> Extracted information
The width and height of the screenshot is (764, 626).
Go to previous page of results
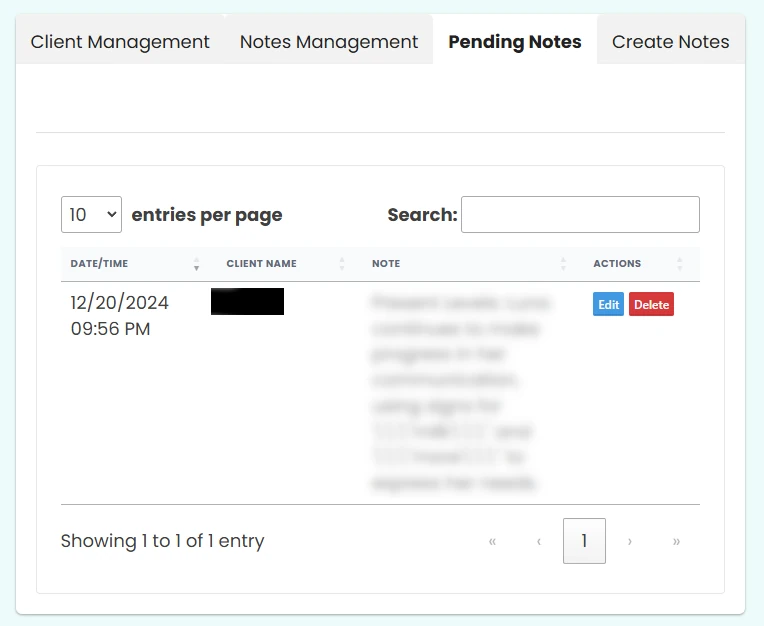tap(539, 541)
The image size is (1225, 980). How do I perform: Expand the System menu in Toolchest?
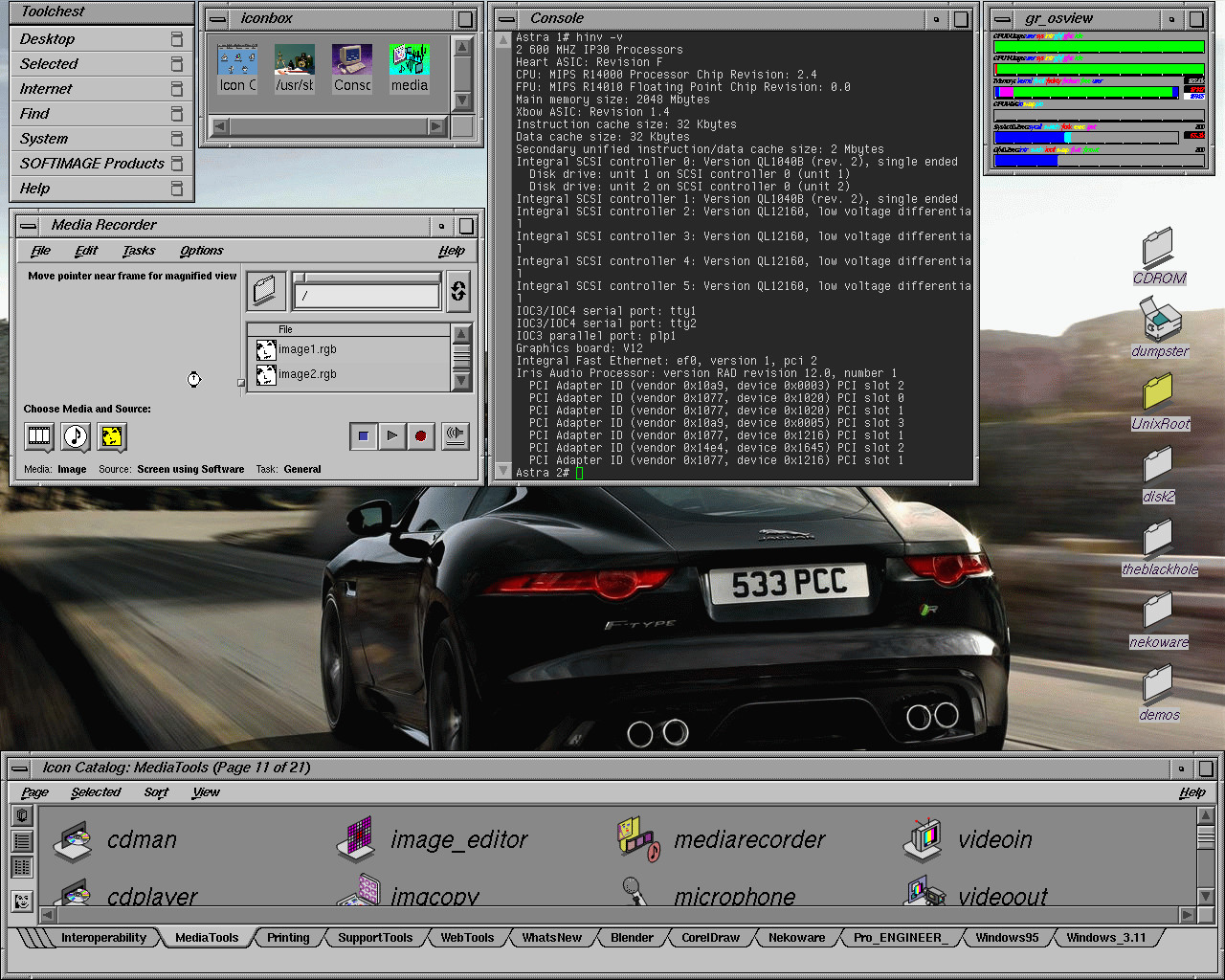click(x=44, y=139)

---

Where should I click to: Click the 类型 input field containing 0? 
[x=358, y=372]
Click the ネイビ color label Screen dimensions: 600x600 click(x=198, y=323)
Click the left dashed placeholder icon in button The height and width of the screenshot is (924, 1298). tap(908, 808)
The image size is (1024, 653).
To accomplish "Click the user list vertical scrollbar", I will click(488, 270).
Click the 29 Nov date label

--

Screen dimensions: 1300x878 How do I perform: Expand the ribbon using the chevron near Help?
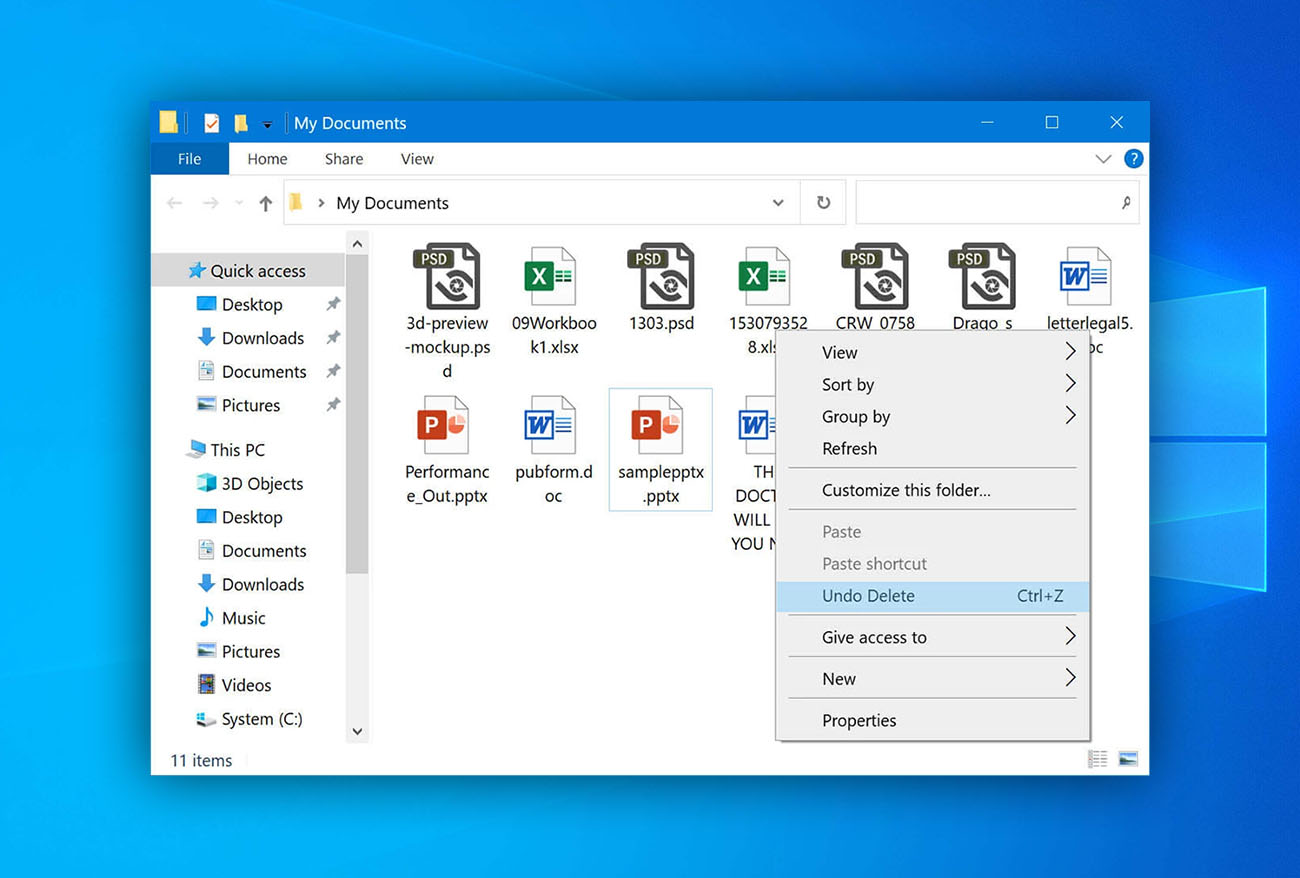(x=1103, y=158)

> What is being asked
Please copy out each line of the material that holds the string "width".

> Result of the exercise
The width and height of the screenshot is (764, 626).
Click the left dashed placeholder icon in button The height and width of the screenshot is (924, 1298). tap(908, 808)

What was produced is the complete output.